Y acaso el mayor progreso social consiste en una cierta indiferenciación del trabajo, en la facilidad de dejar uno para tomar otro, no ya acaso más lucrativo, sino más noble —porque hay trabajos más y menos nobles—. Mas suele suceder con triste frecuencia, que ni el que ocupa una profesión y no la abandona suele preocuparse de hacer vocación religiosa de ella, ni el que la abandona y va en busca de otra lo hace con religiosidad de propósito.

Y, ¿no conocéis, acaso, casos en que uno, fundado en que el organismo profesional a que pertenece y en que trabaja está mal organizado y no funciona como debiera, se hurta al cumplimiento estricto de su deber, a pretexto de otro deber más alto? ¿No llaman a este cumplimiento ordenancismo y no hablan de burocracia y de fariseísmo de funcionarios? Y ello suele ser a las veces como si un militar inteligente y muy estudioso, que se ha dado cuenta de las deficiencias de la organización bélica de su patria, y se las ha denunciado a sus superiores y tal vez al público —cumpliendo en ello su deber—, se negara a ejecutar en campaña una operación que se le ordenase, por estimarla de escasísima probabilidad de buen éxito, o tal vez de seguro fracaso mientras no se corrigiesen aquellas deficiencias. Merecía ser fusilado. Y en cuanto a lo de fariseísmo...
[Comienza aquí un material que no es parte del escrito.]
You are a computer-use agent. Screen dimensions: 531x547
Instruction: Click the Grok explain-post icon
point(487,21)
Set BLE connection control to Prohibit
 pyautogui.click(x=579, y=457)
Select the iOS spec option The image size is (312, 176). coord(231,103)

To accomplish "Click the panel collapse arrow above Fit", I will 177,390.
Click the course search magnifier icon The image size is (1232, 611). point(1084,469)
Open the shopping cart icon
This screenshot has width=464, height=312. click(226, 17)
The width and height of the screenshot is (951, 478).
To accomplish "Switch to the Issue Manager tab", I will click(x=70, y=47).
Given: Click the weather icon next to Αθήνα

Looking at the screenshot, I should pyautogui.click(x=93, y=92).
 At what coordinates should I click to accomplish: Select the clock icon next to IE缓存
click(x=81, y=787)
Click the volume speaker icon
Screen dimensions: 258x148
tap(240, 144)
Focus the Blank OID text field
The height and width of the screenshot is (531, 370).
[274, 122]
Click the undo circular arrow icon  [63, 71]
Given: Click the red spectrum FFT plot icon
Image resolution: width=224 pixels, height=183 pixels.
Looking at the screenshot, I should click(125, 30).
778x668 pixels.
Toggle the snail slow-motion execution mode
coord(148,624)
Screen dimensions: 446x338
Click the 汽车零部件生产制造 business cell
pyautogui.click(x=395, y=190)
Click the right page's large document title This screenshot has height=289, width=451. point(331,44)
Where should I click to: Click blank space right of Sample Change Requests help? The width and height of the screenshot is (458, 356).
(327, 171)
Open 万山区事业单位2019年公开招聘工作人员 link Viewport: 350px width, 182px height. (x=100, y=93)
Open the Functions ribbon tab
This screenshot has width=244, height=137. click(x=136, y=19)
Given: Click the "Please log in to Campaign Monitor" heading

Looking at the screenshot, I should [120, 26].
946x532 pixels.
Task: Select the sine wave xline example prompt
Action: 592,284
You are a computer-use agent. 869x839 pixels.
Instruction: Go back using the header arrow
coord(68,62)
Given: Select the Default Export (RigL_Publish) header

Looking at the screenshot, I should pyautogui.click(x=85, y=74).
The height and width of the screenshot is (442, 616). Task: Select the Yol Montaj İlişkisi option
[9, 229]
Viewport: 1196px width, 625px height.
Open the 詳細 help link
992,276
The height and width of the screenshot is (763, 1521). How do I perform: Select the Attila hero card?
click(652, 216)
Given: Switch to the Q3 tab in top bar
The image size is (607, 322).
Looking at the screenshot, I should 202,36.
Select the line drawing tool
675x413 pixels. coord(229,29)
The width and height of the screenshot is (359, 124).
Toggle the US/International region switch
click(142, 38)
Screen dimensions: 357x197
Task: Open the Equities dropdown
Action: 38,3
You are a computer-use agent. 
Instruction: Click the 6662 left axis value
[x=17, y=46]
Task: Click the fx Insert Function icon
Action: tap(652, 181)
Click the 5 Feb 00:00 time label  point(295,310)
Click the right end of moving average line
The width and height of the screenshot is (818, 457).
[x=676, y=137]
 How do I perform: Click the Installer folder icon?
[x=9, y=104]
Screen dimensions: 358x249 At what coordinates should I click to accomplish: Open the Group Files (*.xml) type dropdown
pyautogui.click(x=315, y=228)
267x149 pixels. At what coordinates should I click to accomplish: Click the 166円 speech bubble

Y queda siempre un modo de obedecer mandando, un modo de llevar a cabo la operación que se estima absurda, corrigiendo su absurdidad, aunque sólo sea con la propia muerte. Cuando en mi función burocrática me he encontrado alguna vez con alguna disposición legislativa que por su evidente absurdidad estaba en desuso, he procurado siempre aplicarla. Nada hay peor que una pistola cargada en un rincón, y de la que no se usa; llega un niño, se pone a jugar con ella y mata a su padre. Las leyes en desuso son las más terribles de las leyes, cuando el desuso viene de lo malo de la ley.

Y esto no son vaguedades, y menos en nuestra tierra. Porque mientras andan algunos por acá buscando yo no sé qué deberes y responsabilidades ideales, esto es, ficticios, ellos mismos no ponen su alma toda en aquel menester inmediato y concreto de que viven, y los demás, la inmensa mayoría, no cumplen con su oficio sino para eso que se llama vulgarmente cumplir —para cumplir, frase terriblemente inmoral—, para salir del paso, para hacer que se hace, para dar pretexto y no justicia al emolumento, sea de dinero o de otra cosa.